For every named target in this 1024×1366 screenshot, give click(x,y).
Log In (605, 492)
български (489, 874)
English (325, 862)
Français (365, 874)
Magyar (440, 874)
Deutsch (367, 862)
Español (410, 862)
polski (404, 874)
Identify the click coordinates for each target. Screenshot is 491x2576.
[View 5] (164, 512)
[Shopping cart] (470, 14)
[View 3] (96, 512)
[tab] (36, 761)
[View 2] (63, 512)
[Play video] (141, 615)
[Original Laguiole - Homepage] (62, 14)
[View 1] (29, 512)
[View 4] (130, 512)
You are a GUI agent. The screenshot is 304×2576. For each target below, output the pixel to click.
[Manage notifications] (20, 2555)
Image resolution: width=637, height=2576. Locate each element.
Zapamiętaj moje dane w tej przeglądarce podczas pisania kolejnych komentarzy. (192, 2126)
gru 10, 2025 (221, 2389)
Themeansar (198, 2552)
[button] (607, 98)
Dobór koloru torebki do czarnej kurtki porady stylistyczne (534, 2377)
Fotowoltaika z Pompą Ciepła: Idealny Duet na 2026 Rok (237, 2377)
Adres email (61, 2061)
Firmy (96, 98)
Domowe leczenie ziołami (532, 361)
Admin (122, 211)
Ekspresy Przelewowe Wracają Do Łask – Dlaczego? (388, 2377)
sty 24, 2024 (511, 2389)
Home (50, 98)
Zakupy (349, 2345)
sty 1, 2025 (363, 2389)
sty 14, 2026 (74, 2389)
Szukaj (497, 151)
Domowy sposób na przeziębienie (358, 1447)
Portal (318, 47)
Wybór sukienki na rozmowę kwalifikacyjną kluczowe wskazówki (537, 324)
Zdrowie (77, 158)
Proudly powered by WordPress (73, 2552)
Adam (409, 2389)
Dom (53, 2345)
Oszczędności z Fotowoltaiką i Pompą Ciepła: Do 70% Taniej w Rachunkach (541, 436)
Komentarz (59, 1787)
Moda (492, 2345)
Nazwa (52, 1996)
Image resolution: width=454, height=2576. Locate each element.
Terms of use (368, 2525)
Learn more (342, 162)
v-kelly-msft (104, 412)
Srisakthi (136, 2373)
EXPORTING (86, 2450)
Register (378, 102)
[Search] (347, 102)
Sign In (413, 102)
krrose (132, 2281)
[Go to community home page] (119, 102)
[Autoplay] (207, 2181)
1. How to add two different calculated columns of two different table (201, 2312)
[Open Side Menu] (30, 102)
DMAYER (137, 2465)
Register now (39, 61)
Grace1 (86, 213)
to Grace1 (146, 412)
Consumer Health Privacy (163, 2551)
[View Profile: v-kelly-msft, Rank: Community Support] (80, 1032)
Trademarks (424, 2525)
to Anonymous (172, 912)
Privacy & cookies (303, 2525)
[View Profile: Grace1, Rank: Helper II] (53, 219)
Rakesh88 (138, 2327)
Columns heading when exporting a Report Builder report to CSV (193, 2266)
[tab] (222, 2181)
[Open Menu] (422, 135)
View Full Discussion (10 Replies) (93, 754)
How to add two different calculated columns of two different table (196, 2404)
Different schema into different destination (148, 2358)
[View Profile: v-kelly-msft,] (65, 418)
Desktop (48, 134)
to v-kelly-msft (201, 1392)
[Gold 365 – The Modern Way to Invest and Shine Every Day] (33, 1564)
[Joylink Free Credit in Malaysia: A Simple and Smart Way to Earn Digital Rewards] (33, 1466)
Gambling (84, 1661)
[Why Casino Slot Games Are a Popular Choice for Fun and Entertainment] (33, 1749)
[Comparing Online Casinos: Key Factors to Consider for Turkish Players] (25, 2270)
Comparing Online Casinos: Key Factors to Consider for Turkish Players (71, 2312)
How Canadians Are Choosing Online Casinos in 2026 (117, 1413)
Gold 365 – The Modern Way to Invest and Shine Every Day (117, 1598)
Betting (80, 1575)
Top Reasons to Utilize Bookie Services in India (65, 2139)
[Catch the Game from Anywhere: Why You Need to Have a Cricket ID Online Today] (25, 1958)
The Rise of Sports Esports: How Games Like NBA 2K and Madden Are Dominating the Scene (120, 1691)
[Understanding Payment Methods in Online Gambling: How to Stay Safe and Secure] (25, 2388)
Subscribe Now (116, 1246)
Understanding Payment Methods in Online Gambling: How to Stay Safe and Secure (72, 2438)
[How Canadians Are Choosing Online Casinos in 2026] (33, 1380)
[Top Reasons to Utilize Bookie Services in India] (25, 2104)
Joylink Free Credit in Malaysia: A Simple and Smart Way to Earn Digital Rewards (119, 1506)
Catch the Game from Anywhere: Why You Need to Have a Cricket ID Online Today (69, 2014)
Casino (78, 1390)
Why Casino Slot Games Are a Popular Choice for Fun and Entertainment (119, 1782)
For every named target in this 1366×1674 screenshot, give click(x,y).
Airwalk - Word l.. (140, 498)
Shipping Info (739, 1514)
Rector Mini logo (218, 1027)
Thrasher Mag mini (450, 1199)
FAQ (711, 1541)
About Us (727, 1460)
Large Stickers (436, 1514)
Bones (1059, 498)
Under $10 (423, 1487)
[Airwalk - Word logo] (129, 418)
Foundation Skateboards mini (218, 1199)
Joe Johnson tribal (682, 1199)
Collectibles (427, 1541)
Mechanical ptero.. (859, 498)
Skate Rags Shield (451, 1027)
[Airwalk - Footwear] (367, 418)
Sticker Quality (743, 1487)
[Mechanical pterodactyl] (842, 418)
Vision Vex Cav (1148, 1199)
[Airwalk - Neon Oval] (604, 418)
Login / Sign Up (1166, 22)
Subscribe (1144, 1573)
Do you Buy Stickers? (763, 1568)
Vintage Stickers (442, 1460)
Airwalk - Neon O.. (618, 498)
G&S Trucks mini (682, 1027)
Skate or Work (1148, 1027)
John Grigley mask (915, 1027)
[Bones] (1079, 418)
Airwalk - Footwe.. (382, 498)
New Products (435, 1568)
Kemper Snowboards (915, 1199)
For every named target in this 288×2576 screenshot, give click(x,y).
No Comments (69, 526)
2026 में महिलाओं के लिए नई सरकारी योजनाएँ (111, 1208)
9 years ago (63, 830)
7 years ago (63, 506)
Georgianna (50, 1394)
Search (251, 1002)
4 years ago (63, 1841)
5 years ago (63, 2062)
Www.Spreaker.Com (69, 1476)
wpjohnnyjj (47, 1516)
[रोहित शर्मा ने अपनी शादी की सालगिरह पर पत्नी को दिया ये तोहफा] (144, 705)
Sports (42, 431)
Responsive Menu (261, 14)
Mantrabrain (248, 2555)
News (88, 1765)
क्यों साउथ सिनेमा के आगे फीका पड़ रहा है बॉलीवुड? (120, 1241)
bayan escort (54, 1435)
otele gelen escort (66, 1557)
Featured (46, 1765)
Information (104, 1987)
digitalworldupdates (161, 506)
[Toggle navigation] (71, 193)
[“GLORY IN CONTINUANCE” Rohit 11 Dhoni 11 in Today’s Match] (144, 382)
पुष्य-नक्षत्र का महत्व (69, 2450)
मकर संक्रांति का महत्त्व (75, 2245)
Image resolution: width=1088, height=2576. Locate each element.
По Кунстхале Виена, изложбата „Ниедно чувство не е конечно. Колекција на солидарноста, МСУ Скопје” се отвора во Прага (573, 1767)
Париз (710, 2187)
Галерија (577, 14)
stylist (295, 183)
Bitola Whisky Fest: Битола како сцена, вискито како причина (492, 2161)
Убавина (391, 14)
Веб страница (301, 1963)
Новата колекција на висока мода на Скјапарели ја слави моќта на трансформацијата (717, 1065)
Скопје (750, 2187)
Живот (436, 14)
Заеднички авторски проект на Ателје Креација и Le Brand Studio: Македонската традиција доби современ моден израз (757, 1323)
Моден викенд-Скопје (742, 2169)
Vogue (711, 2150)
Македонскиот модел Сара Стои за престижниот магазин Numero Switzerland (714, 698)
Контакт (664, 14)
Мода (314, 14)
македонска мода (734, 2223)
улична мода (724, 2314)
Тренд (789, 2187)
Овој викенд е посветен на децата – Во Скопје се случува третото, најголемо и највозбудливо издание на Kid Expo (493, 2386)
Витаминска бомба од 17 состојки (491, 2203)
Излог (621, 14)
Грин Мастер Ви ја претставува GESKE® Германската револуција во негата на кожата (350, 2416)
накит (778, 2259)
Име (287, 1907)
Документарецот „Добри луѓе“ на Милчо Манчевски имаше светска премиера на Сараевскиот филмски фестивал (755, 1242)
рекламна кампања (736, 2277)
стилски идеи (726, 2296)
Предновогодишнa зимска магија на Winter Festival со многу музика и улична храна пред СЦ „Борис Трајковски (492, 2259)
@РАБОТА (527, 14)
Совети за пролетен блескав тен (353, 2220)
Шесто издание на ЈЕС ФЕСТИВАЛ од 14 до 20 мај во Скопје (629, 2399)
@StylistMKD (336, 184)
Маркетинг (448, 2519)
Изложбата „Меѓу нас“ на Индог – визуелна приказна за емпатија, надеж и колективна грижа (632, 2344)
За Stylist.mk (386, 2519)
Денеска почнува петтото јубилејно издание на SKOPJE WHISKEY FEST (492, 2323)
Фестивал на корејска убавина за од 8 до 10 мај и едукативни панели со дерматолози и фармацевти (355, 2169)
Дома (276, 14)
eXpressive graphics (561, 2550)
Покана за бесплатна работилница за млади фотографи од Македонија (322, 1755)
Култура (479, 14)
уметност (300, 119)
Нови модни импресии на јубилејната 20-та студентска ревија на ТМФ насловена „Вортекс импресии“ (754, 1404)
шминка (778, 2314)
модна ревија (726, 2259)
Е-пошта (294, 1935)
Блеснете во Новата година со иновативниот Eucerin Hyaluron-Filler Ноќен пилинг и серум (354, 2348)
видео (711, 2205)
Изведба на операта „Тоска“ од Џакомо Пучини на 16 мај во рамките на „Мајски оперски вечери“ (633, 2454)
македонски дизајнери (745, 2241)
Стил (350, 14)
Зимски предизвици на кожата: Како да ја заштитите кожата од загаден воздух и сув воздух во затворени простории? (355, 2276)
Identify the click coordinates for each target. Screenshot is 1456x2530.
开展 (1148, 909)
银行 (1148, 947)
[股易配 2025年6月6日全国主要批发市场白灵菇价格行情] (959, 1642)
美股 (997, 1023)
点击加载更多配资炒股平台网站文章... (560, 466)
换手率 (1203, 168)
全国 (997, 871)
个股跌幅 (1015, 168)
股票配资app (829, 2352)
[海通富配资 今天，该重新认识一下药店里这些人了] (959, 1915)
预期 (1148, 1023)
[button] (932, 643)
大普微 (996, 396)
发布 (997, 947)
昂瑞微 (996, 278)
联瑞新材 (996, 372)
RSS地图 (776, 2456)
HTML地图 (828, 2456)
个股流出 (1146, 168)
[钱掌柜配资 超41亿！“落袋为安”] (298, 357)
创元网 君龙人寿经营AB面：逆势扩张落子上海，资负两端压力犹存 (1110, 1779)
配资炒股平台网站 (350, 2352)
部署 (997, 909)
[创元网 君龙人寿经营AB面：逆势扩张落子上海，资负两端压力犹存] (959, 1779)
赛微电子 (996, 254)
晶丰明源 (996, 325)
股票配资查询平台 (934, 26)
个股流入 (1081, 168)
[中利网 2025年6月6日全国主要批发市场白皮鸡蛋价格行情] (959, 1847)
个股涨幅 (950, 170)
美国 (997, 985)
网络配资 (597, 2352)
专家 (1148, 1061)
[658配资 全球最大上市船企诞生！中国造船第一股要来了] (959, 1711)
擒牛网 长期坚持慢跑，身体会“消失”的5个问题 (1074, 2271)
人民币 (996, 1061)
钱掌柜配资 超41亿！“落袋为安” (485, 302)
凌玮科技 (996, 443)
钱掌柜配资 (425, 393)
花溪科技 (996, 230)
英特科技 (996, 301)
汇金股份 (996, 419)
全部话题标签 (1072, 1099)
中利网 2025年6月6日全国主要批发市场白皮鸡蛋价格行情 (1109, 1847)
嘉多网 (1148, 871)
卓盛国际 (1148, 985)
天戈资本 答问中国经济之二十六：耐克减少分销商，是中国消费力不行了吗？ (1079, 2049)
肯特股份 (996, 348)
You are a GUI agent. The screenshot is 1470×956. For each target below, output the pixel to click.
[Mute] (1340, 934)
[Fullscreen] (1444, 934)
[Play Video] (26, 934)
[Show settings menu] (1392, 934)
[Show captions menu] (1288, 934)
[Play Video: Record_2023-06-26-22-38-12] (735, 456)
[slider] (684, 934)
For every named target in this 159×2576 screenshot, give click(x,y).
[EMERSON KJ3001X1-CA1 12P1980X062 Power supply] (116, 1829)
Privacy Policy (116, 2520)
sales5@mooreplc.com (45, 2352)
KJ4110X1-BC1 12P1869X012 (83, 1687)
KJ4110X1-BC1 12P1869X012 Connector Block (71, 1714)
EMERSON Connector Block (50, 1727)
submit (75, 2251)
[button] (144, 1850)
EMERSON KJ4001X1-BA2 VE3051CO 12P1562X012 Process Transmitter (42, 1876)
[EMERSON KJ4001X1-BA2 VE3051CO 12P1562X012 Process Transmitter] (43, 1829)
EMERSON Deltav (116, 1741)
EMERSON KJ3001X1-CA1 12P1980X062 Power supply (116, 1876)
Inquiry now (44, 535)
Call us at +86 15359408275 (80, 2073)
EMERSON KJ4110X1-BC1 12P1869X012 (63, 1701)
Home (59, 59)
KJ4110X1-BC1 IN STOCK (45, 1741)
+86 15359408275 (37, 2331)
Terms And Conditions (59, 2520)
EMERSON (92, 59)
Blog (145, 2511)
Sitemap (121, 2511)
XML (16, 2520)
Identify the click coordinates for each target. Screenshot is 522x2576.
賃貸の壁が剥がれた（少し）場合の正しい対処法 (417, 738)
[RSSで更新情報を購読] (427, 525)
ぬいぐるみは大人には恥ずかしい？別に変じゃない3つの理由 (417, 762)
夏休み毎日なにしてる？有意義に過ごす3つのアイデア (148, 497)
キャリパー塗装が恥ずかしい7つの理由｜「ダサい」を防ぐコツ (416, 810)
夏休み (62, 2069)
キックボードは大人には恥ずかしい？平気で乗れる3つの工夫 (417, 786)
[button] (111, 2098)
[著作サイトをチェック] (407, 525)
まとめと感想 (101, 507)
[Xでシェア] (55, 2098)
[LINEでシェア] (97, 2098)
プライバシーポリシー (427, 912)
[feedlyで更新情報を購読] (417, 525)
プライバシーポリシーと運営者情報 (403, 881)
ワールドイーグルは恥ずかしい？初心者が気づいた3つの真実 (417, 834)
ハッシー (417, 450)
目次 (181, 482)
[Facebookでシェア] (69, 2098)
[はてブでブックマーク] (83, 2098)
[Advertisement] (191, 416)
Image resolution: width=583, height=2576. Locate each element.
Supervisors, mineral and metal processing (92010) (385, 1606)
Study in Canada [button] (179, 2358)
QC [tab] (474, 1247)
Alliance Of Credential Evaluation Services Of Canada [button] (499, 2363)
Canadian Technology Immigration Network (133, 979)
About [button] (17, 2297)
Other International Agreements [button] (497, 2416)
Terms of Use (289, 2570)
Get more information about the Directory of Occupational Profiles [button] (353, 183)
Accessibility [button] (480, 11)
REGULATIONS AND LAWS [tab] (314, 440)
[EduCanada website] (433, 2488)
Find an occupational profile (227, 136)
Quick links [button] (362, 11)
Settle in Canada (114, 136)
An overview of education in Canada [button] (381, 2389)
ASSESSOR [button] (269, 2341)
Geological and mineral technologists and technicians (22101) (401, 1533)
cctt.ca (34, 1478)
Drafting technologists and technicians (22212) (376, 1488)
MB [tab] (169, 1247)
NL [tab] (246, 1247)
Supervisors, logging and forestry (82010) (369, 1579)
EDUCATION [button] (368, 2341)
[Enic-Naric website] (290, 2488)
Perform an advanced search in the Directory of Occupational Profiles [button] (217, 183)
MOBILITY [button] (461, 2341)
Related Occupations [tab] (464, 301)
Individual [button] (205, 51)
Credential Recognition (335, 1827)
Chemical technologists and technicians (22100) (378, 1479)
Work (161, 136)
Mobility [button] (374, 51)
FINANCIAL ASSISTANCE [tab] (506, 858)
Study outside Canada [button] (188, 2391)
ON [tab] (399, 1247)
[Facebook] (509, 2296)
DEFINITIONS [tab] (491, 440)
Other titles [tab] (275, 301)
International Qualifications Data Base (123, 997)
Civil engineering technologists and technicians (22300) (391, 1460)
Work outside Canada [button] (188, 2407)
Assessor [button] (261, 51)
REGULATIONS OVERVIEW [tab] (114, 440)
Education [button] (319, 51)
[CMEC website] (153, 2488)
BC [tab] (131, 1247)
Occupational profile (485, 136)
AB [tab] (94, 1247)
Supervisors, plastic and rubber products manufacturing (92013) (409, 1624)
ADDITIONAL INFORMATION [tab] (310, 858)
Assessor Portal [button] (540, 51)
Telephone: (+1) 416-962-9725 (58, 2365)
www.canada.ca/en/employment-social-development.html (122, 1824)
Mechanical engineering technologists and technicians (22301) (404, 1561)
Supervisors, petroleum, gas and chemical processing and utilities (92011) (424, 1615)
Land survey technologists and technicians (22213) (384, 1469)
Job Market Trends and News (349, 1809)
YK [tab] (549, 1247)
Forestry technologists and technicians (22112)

--------------------

ACTIVITY –
Only the lines from the opening of the material through the line with "[Manage notifications] (20, 2555)" should be echoed, exactly as written.

RESULT OF THE TASK –
For every named target in this 1024×1366 screenshot, give click(x,y).
Log In (605, 492)
български (489, 874)
English (325, 862)
Français (365, 874)
Magyar (440, 874)
Deutsch (367, 862)
Español (410, 862)
polski (404, 874)
Identify the click coordinates for each target. Screenshot is 491x2576.
[View 5] (164, 512)
[Shopping cart] (470, 14)
[View 3] (96, 512)
[tab] (36, 761)
[View 2] (63, 512)
[Play video] (141, 615)
[Original Laguiole - Homepage] (62, 14)
[View 1] (29, 512)
[View 4] (130, 512)
You are a GUI agent. The screenshot is 304×2576. For each target below, output the pixel to click.
[Manage notifications] (20, 2555)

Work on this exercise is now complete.